■ To do
Tally every line of the records below that includes "will", and reply with the total alone.

BEGIN

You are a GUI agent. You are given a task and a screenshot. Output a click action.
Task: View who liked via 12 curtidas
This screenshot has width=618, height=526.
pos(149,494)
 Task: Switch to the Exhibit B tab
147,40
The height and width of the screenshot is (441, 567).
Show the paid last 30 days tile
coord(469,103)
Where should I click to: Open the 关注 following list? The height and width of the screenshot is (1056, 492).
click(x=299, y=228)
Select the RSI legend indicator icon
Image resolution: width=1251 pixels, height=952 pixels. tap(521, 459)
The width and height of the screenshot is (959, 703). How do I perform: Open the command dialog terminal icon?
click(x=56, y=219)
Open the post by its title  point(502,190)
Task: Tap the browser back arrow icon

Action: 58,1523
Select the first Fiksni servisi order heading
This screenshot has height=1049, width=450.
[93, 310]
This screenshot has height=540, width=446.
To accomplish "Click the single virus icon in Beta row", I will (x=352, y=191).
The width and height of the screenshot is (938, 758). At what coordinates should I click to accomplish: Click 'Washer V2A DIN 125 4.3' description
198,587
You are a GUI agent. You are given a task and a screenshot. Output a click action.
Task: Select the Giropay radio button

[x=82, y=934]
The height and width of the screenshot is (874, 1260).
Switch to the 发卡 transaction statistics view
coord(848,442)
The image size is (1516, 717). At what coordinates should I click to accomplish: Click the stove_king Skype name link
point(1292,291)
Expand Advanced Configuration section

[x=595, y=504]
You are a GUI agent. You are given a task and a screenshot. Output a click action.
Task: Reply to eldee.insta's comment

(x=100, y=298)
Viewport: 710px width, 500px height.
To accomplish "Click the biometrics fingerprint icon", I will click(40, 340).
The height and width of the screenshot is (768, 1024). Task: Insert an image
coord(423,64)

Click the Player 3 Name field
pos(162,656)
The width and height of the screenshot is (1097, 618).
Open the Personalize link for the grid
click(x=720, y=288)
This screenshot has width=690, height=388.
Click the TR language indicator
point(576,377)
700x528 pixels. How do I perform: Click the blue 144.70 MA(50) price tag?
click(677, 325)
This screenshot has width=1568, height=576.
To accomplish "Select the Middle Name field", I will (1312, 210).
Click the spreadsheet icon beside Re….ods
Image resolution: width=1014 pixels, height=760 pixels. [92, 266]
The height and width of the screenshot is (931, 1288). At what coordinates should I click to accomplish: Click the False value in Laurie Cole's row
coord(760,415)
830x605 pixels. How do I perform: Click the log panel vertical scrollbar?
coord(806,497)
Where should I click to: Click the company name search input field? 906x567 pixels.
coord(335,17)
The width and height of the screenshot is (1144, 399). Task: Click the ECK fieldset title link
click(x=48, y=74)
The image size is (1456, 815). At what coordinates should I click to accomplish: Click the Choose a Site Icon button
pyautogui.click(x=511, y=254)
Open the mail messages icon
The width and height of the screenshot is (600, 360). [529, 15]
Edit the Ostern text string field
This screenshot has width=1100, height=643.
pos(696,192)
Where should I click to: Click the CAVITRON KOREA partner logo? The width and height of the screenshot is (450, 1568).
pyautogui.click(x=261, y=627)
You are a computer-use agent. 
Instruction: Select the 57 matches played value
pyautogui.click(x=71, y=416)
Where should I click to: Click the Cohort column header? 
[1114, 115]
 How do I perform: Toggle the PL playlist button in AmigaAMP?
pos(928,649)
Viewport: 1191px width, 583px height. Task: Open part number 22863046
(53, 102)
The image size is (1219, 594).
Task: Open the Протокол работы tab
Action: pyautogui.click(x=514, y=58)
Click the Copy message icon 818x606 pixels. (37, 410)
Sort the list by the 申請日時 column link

END

■ Your solution
3